26.10.2016

Biokraftstoff- und Rohstoffmärkte im Kontext der globalen Nahrungsmittelversorgung

Mit der Ratifizierung des Klimaschutzabkommens von Paris werden die Unterzeichnerstaaten bis zum Jahr 2020 verbindliche Aktionspläne für die Dekarbonisierung insbesondere für den Verkehr vorlegen müssen. Die Dekarbonisierung des Verkehrs ist global gesehen eine wirksamsten Maßnahme zur Erreichung der Klimaschutzziele. Biokraftstoffe werden neben der Effizienzsteigerung der Motoren bei gleichzeitiger Hybridisierung der Antriebe eine zentrale Rolle im Sinne einer Brückenfunktion übernehmen müssen. Der Grund ist trivial: es gibt sie und mit Biokraftstoffen aus Anbaubiomasse kann in bestehenden Fahrzeugflotten sofort ein wirksamer Beitrag zur Treibhausgasminderung geleistet werden. Vor diesem Hintergrund ist die Europäische Union gut beraten die Förderpoltik auch nach 2020 fortzusetzen, weil die Union andernfalls dann nicht mehr Einfluss nehmen kann auf die Ausgestaltung der Nachhaltigkeitsanforderungen und die bisher von der EU-Kommission zugelassenen Zertifizierungssysteme.

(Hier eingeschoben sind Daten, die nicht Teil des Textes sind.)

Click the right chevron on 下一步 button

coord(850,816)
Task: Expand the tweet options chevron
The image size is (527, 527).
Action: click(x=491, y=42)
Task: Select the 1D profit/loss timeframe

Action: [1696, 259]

In diesem kritischen und zugleich richtungsweisenden Umfeld über die Zukunft der Biokraftstoffe in der Europäischen Union diskutiert das Forum „Rohstoffmärkte im Kontext internationaler Handelsströme und Preisentwicklungen“, das im Rahmen des 14. Internationalen Fachkongresses für Erneuerbare Mobilität durchgeführt wird, Über Fakten und Fragen, wie die Ernährungssicherheit und der zukünftige Bedarf an Biomasse für die Biokraftstoffproduktion in Einklang gebracht werden kann, speziell zu diesem Thema referiert Keith Klein, Wissenschaftler am Oak Ridge National Laboratory, Center for BioENERGY and Sustainability, USA.

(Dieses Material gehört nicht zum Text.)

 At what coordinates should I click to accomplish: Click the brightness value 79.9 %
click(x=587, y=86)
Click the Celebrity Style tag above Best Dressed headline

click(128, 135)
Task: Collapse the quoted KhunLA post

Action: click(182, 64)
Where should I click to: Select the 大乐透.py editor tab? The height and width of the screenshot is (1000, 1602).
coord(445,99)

Hieran schließt sich die Frage an, in welchem Zusammenhang stehen der globale Biokraftstoffmarkt und die Agrarmärkte und welcher Einfluss auf die Preisbildung hat der Ölpreis? Mit diesen Wechselwirkungen befasst sich der Agrarmarktexperte Dr. Klaus-Dieter Schumacher, Agri Consult, in seiner Präsentation. Der Vortrag umfasst eine Bestandsaufnahme über tatsächliche Erntemengen und Endverwendungen. Die sachgerechte Einordnung des Biomasseangebotes für die Biokraftstoffverwendung nicht nur in der EU, sondern auch in Drittstaaten soll mit den Teilnehmern diskutiert werden. So hat Brasilien bereits angekündigt, die Biokraftstoffpolitik auf Basis von Bioethanol aus Zuckerrohr in den nationalen Aktionsplan zu integrieren. Dies wird nach Einschätzung von Marktexperten auch andere Unterzeichnerstaaten des Klimaschutzabkommen tun, nicht zuletzt weil strukturelle Angebotsüberschüsse bspw. auf den internationalen Pflanzenölmärkten zu dieser Form der „Marktintervention“ mit dem Ziel Angebots- und Preisstabiliserung zwingen.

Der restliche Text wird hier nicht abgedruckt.